Kalau mengingat tentang keagungan Allah, diri ini terasa tidak ada apa-apanya. Kita ini ibarat wayang yang tak berdaya melakukan apa-apa. Segala kekuatan yang kita miliki semua adalah karenaNya.
Manusia tercipta hanya untuk beribadah kepadaNya. Akan tetapi, kebanyakan dari manusia banyak yang ingkar dan durhaka kepadaNya. Banyak dari kita yang lalai menjalankan kewajiban. Kita lebih disibukkan oleh urusan duniawi. Dengan alasan karena sibuk, seenaknya kita meninggalkan shalat.
Nuansa di sekitar kita pada bulan ramadhan tak ubahnya seperti bulan-bulan biasanya. Warung-warung makanan banyak yang tetap buka pada siang hari. Padahal itu adalah larangan.
“Andaikan bumi ini tidak ada ulama dan binatang peliharaan, niscaya Allah sudah mengikis bumi ini. Sudah banyak dari kita yang ingkar kepadaNya,” nasihat ustadz Ahmad pada suatu pengajian sore di masjid.

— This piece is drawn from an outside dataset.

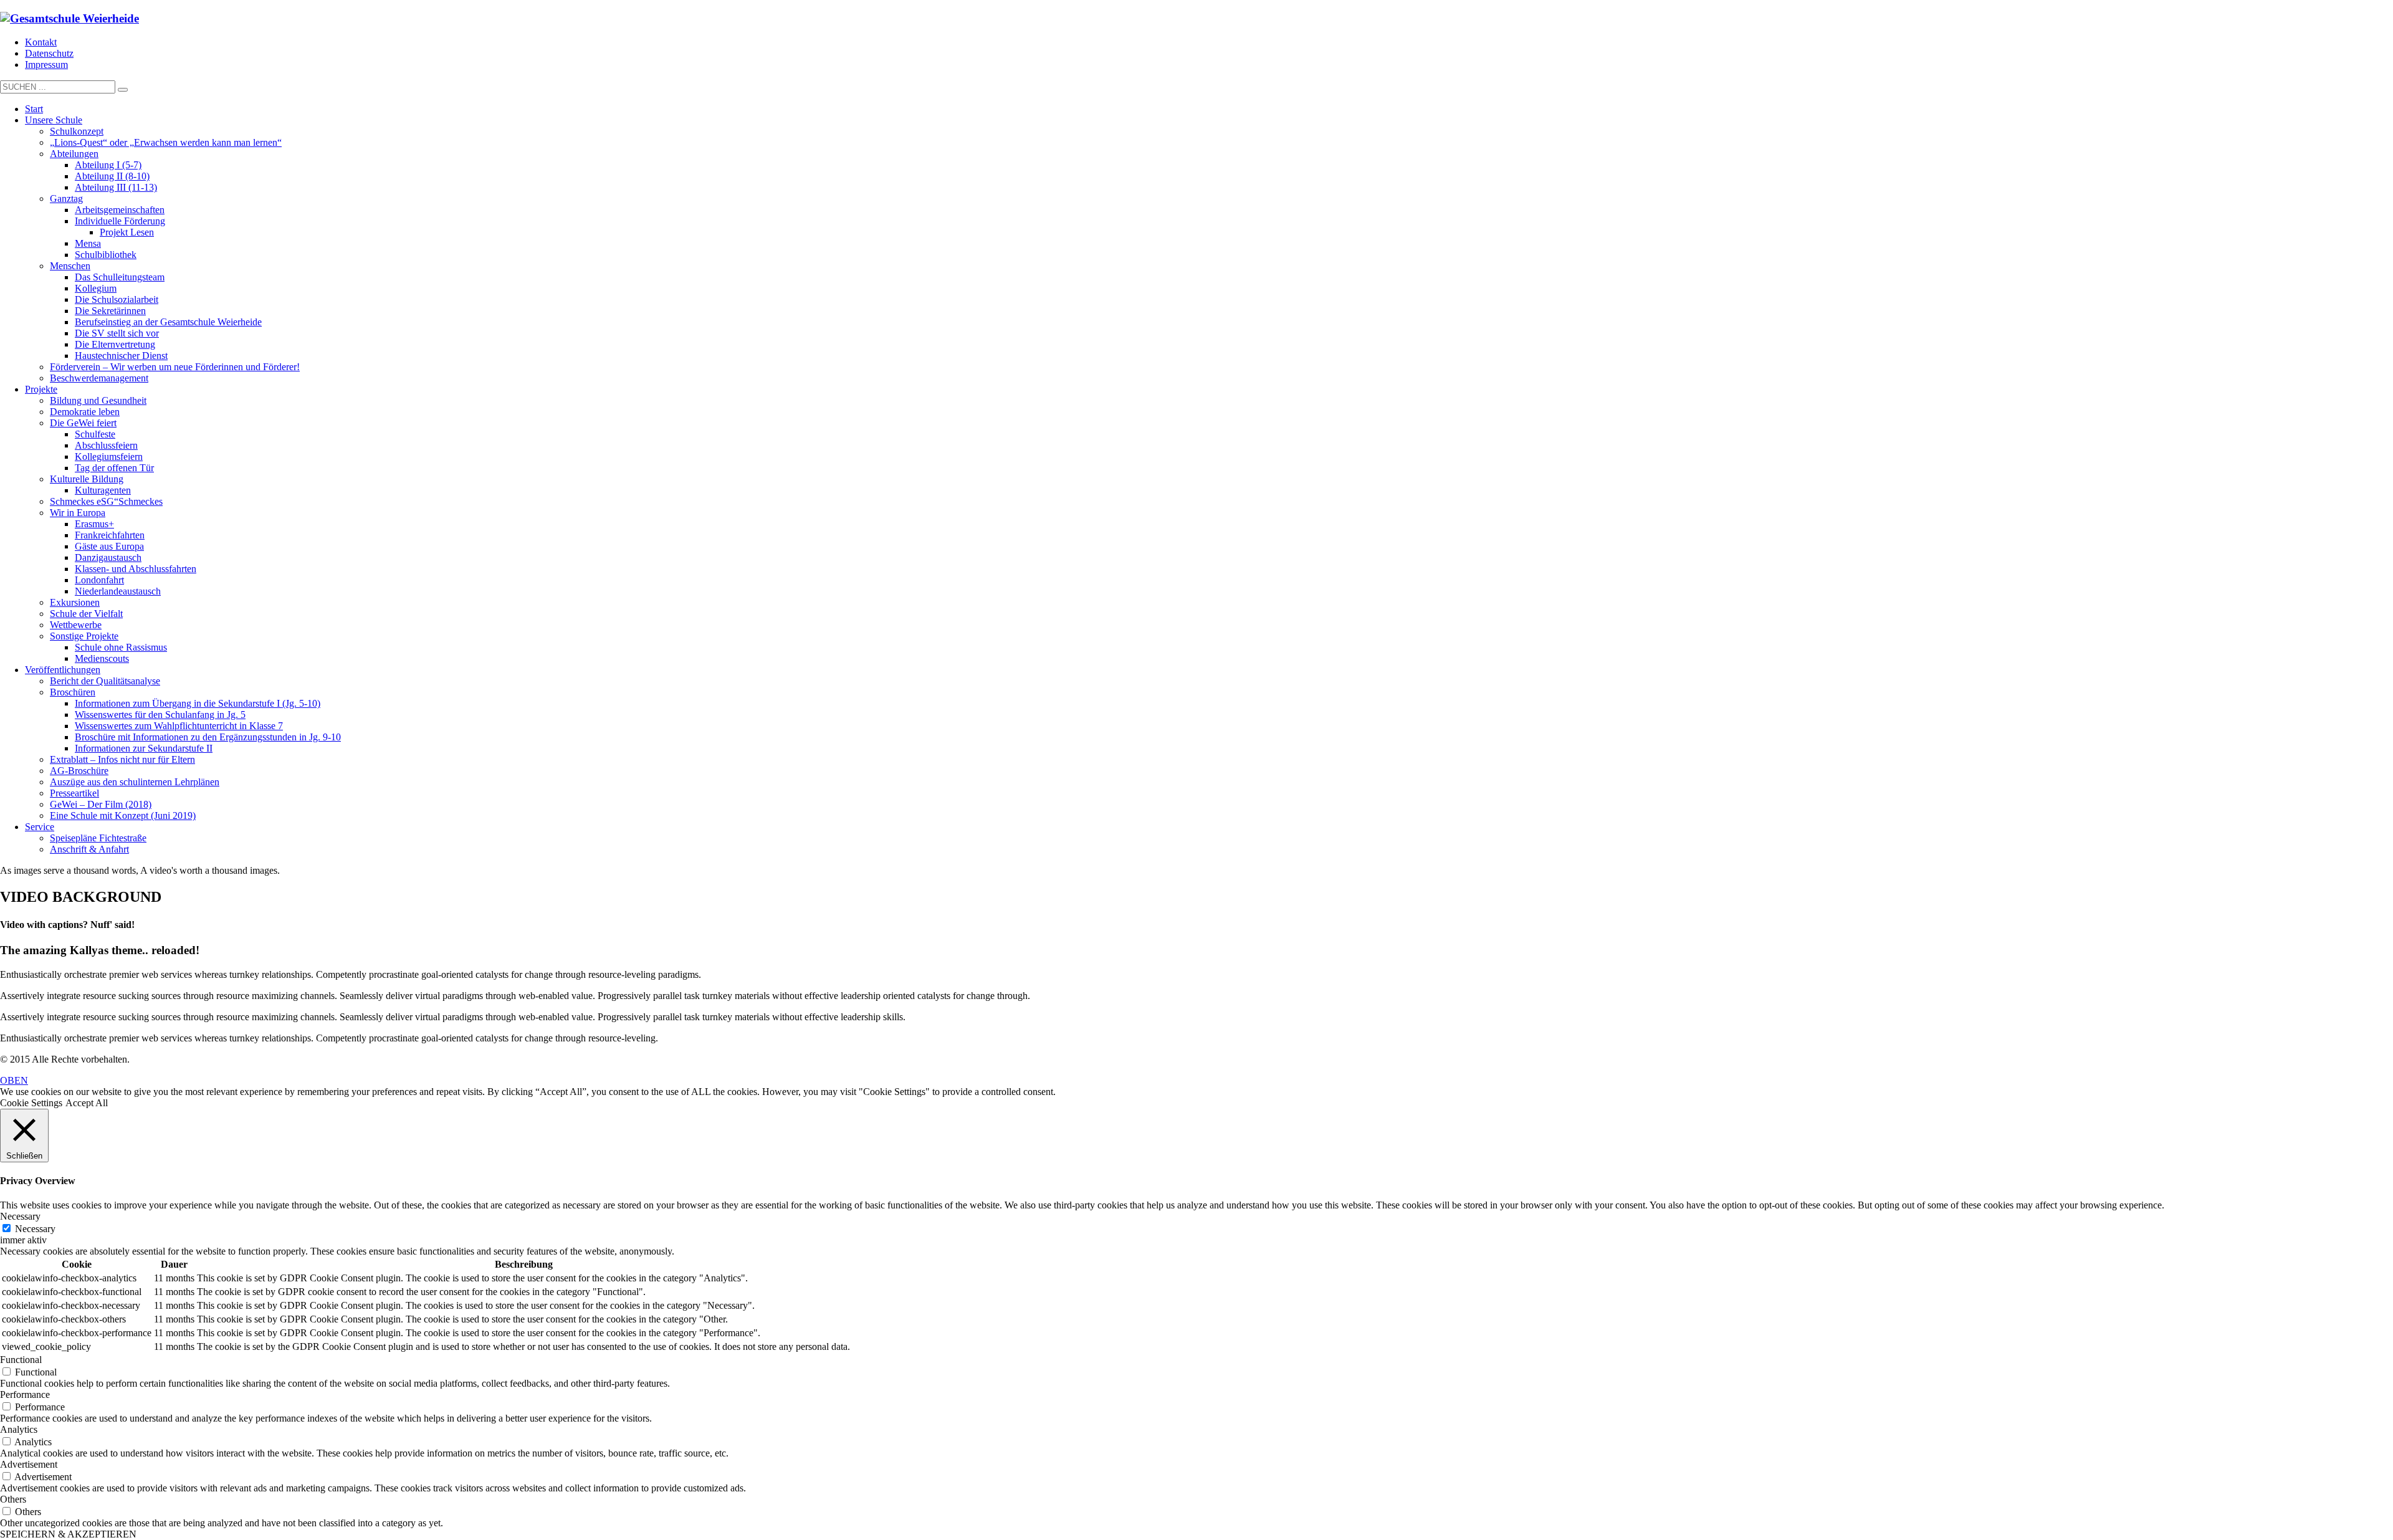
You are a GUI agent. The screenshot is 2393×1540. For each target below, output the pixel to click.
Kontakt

Bencana alam yang bertubi-tubi mendera negeri ini, salah satu indikasinya juga karena peringatan dari Allah atas perilaku penghuninya yang menyimpang. Dengan bencana itu supaya manusia bisa kembali ke jalan yang telah dibentangkan oleh Allah.

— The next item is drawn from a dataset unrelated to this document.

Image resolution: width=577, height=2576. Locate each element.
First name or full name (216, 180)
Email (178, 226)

Bulan mulya telah memasuki malam likuran. Maksudnya malam hitungan ganjil pada hari keduapuluh ke atas. Allah merahsiakan suatu malam, yang pada malam tersebut jika manusia menjalankan ibadah maka pahalanya seperti menjalankan ibadah selama seribu bulan. Semua umat Islam selalu mengincar malam-malam seperti itu.
Saat matahari tenggelam di ufuk barat, bedug maghrib bertalu-talu menggema menandakan hari berbuka puasa. Tiga buah kurma dan seteguk air sebagai takjil untuk berbuka telah menyelinap ke dasar perut. Kemudian aku bergegas menjalankan shalat maghrib secara berjamaah. Dalam perjalanan ke masjid tiupan angin di malam itu terasa beda dengan sebelumnya. Hembusannya agak kencang. Daun-daun palem bergoyang di atas pohonnya yang kokoh berdiri di tepian masjid. Para jamaah yang agak terlambat karena kesibukannya menikmati menu berbuka, berlari-lari agar tidak ketinggalan rakaat pertama dari imam. Lantunan ayat-ayat yang dikumandangkan oleh imam begitu menusuk kalbu. Hati terasa bergetar menguras air mata yang terkantung di kelopak mata. Pada perjalan shalatku, tiada terasa air mata menetes di gelaran sajadah. Ayat-ayat yang dibacakan imam tentang siksa api neraka bagi orang yang berbuat durhaka kepada Tuhan dilantunkan dengan khusuk. Aku tak mampu lagi menahan linangan air mata yang kini benar-benar membasahi sajadahku.
Kepuasan belum menyentuh pada hati. Guyuran air mata belum mampu menyucikan lepotan dosa yang menghitamkan kalbu. Manusia yang sering melakukan perbuatan dosa itu akan menghitamkan dan mnegeraskan hati. Sehingga kalau hati sudah benar-benar keras akan sulit menerima petuah dan fatwa tentang kebajikan.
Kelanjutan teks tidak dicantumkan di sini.